An exact copy of all the data is the expected answer.

----------

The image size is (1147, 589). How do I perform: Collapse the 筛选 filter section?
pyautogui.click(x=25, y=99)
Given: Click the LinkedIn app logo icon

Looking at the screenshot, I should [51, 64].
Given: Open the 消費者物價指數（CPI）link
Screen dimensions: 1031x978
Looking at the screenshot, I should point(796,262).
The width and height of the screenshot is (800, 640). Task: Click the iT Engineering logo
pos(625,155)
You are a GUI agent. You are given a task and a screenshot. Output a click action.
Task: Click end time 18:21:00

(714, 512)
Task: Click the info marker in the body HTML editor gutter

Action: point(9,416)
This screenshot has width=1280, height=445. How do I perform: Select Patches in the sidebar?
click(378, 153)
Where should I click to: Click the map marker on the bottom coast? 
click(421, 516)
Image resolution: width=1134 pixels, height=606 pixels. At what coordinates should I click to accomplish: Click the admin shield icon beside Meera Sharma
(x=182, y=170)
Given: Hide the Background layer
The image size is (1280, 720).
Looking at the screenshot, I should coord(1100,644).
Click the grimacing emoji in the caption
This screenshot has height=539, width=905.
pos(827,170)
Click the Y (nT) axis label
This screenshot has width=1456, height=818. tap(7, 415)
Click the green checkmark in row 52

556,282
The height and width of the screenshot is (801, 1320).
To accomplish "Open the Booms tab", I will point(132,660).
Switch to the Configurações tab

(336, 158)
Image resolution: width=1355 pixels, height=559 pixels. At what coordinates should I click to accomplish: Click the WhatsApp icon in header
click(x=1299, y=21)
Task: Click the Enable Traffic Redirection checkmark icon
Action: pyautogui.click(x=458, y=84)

----------

WRITTEN SOLUTION:
The image size is (1147, 589). How do I perform: Collapse the 筛选 filter section?
pyautogui.click(x=25, y=99)
Given: Click the LinkedIn app logo icon

Looking at the screenshot, I should [51, 64].
Given: Open the 消費者物價指數（CPI）link
Screen dimensions: 1031x978
Looking at the screenshot, I should point(796,262).
The width and height of the screenshot is (800, 640). Task: Click the iT Engineering logo
pos(625,155)
You are a GUI agent. You are given a task and a screenshot. Output a click action.
Task: Click end time 18:21:00

(714, 512)
Task: Click the info marker in the body HTML editor gutter

Action: point(9,416)
This screenshot has width=1280, height=445. How do I perform: Select Patches in the sidebar?
click(378, 153)
Where should I click to: Click the map marker on the bottom coast? 
click(421, 516)
Image resolution: width=1134 pixels, height=606 pixels. At what coordinates should I click to accomplish: Click the admin shield icon beside Meera Sharma
(x=182, y=170)
Given: Hide the Background layer
The image size is (1280, 720).
Looking at the screenshot, I should coord(1100,644).
Click the grimacing emoji in the caption
This screenshot has height=539, width=905.
pos(827,170)
Click the Y (nT) axis label
This screenshot has width=1456, height=818. tap(7, 415)
Click the green checkmark in row 52

556,282
The height and width of the screenshot is (801, 1320).
To accomplish "Open the Booms tab", I will point(132,660).
Switch to the Configurações tab

(336, 158)
Image resolution: width=1355 pixels, height=559 pixels. At what coordinates should I click to accomplish: Click the WhatsApp icon in header
click(x=1299, y=21)
Task: Click the Enable Traffic Redirection checkmark icon
Action: pyautogui.click(x=458, y=84)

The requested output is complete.